Side Hustles: Karen Hartman

Artist and rec department art instructor Karen Hartman turned her love of football into a paying gig. She is a tour guide and game day supervisor at Heinz Field.

First appearing on Merriam-Webster’s “Words We’re Watching” list in 2017, the term “side hustle” has evolved to describe the work that someone does for supplementary income. When it first entered the English language, in the 1950s, it was sometimes used to describe scams, but now it is just a fun way to talk about the money you make on the side, selling cookies, driving for a rideshare app, picking up hours at the shop down the road or training llamas to do stunts in action movies (We don’t know. Maybe someone out there does that). 

We talked with some Lebo residents to hear their stories, and the results were as wide-ranging and unexpected and downright interesting as we could have hoped for. Meet some of the local personalities who are out there hustling and bustling. 

 

Karen Hartman went straight to business school after graduating from Seton LaSalle High School in 1984. She worked simultaneously at BNY Mellon during her transition from community college to Duquesne University, where she studied studio art, art history and French.

“I went with the flow, ‘Let’s work in this business setting!’ and I would find myself drawing or doodling or painting, and then I was like, ‘this is crazy,’” said Hartman. “Art was my passion, and it came through, even though I tried to suppress it with the business.”

Since then, Hartman has enjoyed a successful career as an artist. She took some time off when her three children were young, but as they grew up, she took on more and more work. She taught art at the North Hills Art Center, had her own art studio in the South Side, and was involved in South Arts Pittsburgh. Now, she teaches art at CCAC Allegheny Campus, a position she’s had for several years, and at the Mt. Lebanon Recreation Center. She specifically teaches Art Factory, private lessons and summer camps for the recreation department.

“It’s fun because I get anyone from kindergarten and first grade to 78-year-olds,” said Hartman, a Scott Township resident. “So I have it all in my art career, when it comes to sharing the passion.”

Yet when her kids graduated from high school more than a decade ago, she felt as if something was missing from her life—football. Her son played football and both of her daughters were cheerleaders.

“It was the first year I didn’t have a football season and it felt very strange,” said Hartman. “I had heard that [Heinz Field] wanted tour guides. That was in the spring. Then, when they asked me to do game day, I said ‘yes!’ So I only missed one football season!”

Since then, Hartman has become a game day supervisor, is a tour guide and helps PSSI Stadium LLC at the concerts and other Heinz Field events. It works for her because most of her PSSI job is in the mornings or during the day, giving her time to get ready for her art classes in the evening.
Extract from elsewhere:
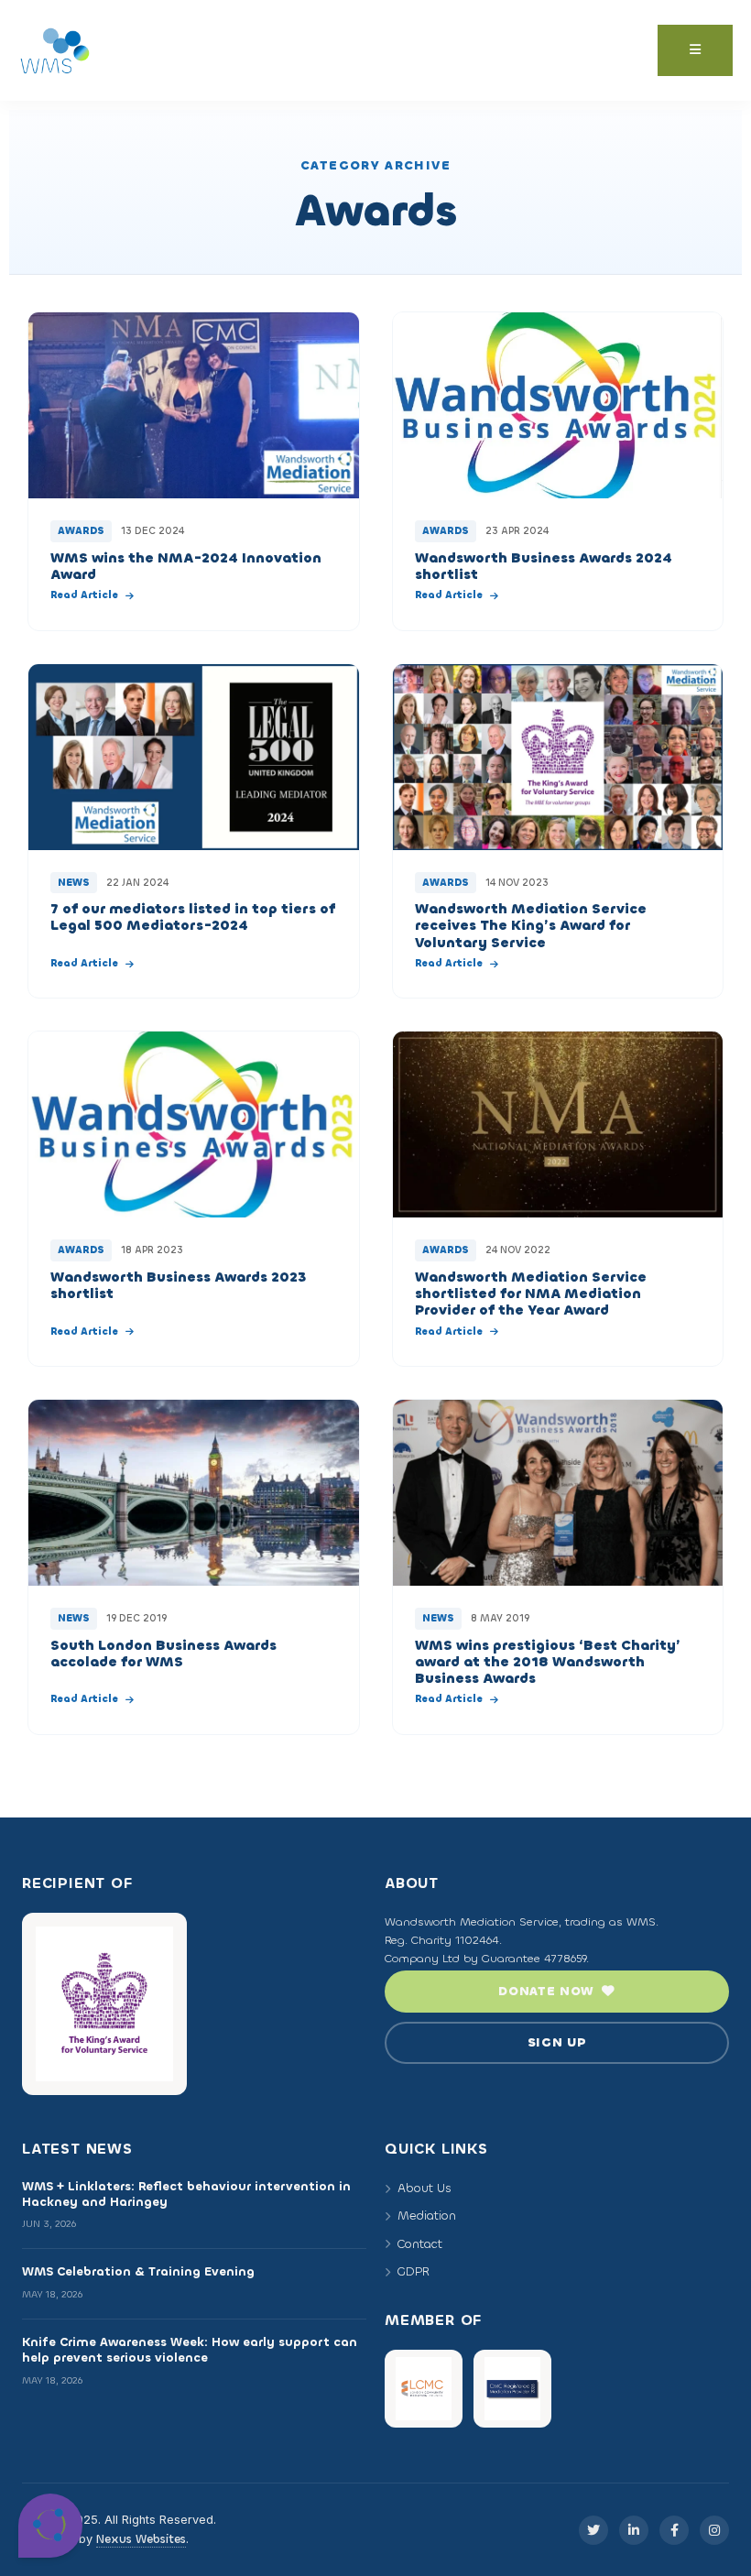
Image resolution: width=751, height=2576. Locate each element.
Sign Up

When her colleagues at Heinz Field found out about her artistic abilities, they asked her to paint the logo murals that you can find in the guest service rooms and in other locations around the stadium “with Mr. Rooney’s approval, of course,” said Hartman. These jobs took her several months over the course of two off-seasons to complete, as the porous black concrete walls were difficult to paint.

Hartman was working Top Golf Pittsburgh’s four-day event at Heinz Field in 2018, which was designed to get people excited that the souped-up driving range would be opening in Bridgeville that July, when another side hustle opportunity presented itself. She hit it off with Kevin Craft, Top Golf Pittsburgh’s director of operations, who made it his goal to convince her to join his team part time.

“I told him ‘No, I have too many jobs,’ but at the end of the four days, I was like ‘well maybe…’ So I did, and I’ve been there for three years. I love it,” said Hartman.

Now she’s the shift lead for the guest services department at Top Golf Pittsburgh, which she manages to fit in around her art career and her part-time job at Heinz Field.

“It’s all the same thing between my two side hustles. I just make sure everybody knows they’re going to have a great time,” said Hartman.

Hartman’s advice: “You really have to plan for your vacations or your days off. You have to have discipline, too. But definitely do it, because you get to see a whole different world [compared with] your main job.”